Although state gun-rights laws have been on the books for years, municipalities sometimes violate them because no penalties exist for doing so, Gaetz said.

Gaetz and others point to two cases, in Palm Beach County and the city of South Miami, where local elected officials enacted laws mandating trigger locks on weapons. In 2002, the state courts ruled that those laws violated state statutes and the principle that only the legislature can adopt gun and ammunition laws in Florida.

"The fines are a disincentive for the government to violate the law, to violate the Second Amendment," Gaetz said.

The bill also would prohibit government entities from using tax money to defend any employee who knowingly abridges gun ownership rights as defined by the legislature.

The Brady center's Malte said he had not seen such language in any other bill nationwide.

"It's bizarre," he said. "You have public officials trying to do their duty and being threatened with this. There seems to be no end to what the NRA will do."

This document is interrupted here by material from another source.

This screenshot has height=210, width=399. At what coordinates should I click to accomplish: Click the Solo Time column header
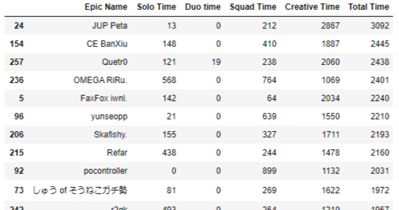156,7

He was referring to the National Rifle Association, the country's premier gun rights organization.

Marion Hammer, NRA spokeswoman in Tallahassee and former national leader of the group, defended the bill. She said it is so expensive to sue a local government that citizens can't afford to defend themselves when their rights are violated.

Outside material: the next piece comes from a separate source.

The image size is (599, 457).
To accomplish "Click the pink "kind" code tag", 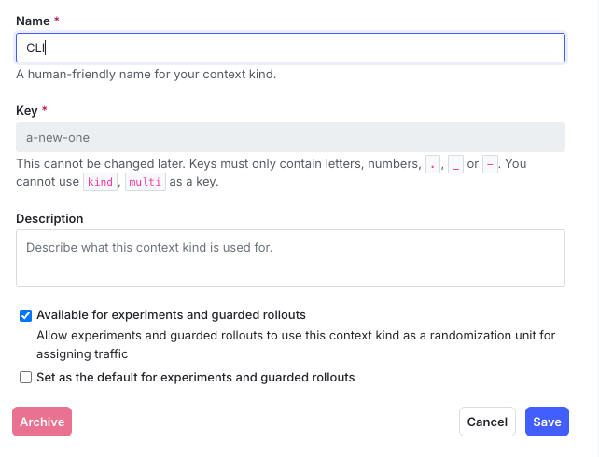I will coord(100,182).
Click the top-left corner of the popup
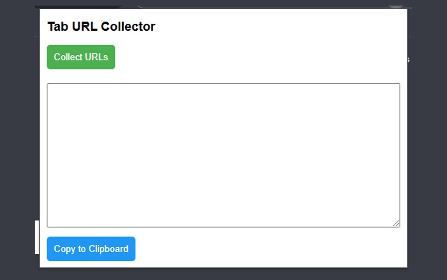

She also said she believes the bills will pass despite the Arizona killings.

"What happened in Arizona should not affect what happens here," she said.

Nationally, some politicians are clamoring for more gun control. Cory Booker, mayor of Newark, N.J., has called for closing loopholes that allow sales of weapons at gun shows without mandatory background checks. He also wants an end to "fire sales," a procedure that he says allows gun shops going out of business to sell their inventories without doing background checks.

In Washington, Rep. Carolyn McCarthy, D-N.Y., is sponsoring a bill to outlaw ammunition clips of more than 10 bullets for sale to civilians, and Sen. Frank Lautenberg, D-N.J., will present it in the Senate. Such clips were illegal under a previous ban on assault weapons, which was allowed to expire in 2004.

Jared Lee Loughner, 22, the suspect in the Arizona killing spree, used a clip holding 33 bullets.

In 1993, McCarthy's husband was killed and her son seriously wounded when a gunman opened fire at random on a train of the Long Island Rail Road .

Also, many politicians are calling for better data­bases listing people with serious mental problems, who should not be allowed to buy guns.

Loughner is said to fit that description.

"Our authorities need somehow to have more information on people like that," said U.S. Rep. Alcee Hastings, D-Miramar. "We need to do all we can to prohibit those persons from purchasing guns."